Interview de Nicolas Dessaux par Camile Boudjak parue dans le n°66 du bulletin Communisme-Ouvrier de juin 2016

Camille Boudjak : La loi travail propose une mesure pour généraliser les référendums dans les entreprises. Est-ce que ça n’est pas un pas vers la démocratie dans l’entreprise ?

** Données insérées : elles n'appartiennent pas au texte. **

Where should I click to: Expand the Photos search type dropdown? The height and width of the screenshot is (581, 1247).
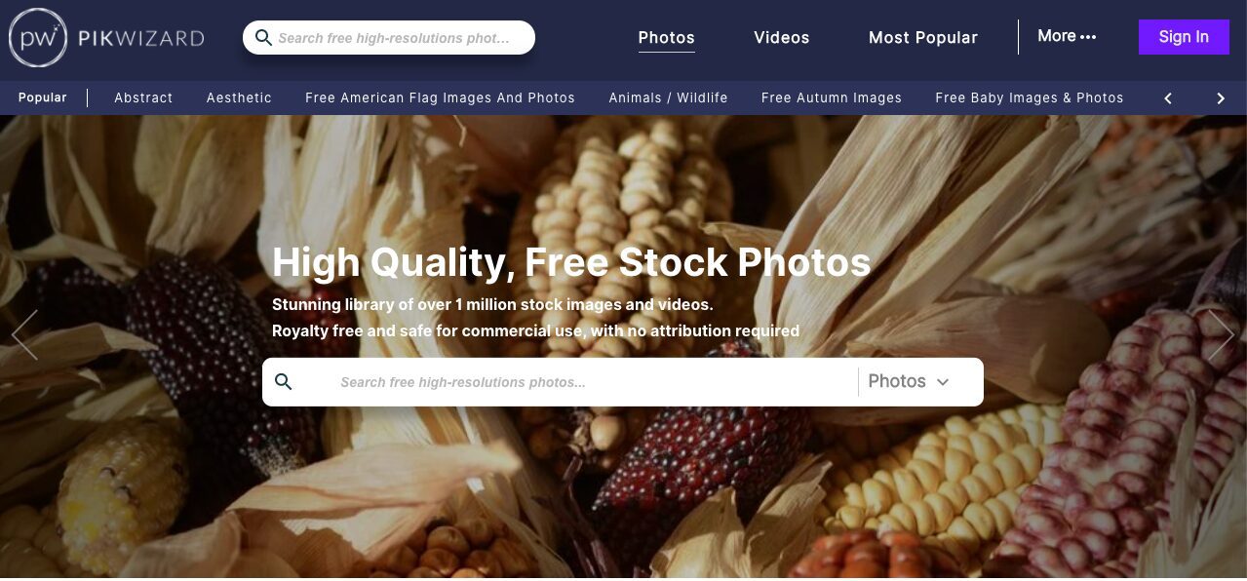pyautogui.click(x=909, y=382)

Nicolas Dessaux : Dans les histoires, les bandits sortent des buissons en criant « la bourse ou la vie ?! ». Dans les conditions actuelles, le référendum d’entreprise ressemble à cela. C’est le patron qui pose la question et les salariés qui y répondent. Il est libre d’exercer une chantage : « vous acceptez ma proposition ou bien je ferme la boutique », comme cela s’est déjà vu. Ils pratiquent déjà suffisamment cela dans les négociations avec les syndicats. Il peut également jouer sur la détresse financière des salariés pour faire passer des mesures qui leur sont en réalité défavorables, sur le travail du dimanche ou les heures supplémentaires. La hiérarchie peut exercer des pressions sur certains salariés pour obtenir la majorité. Bref, c’est une arme supplémentaire qu’on offre au patronat pour s’attaquer aux salariés.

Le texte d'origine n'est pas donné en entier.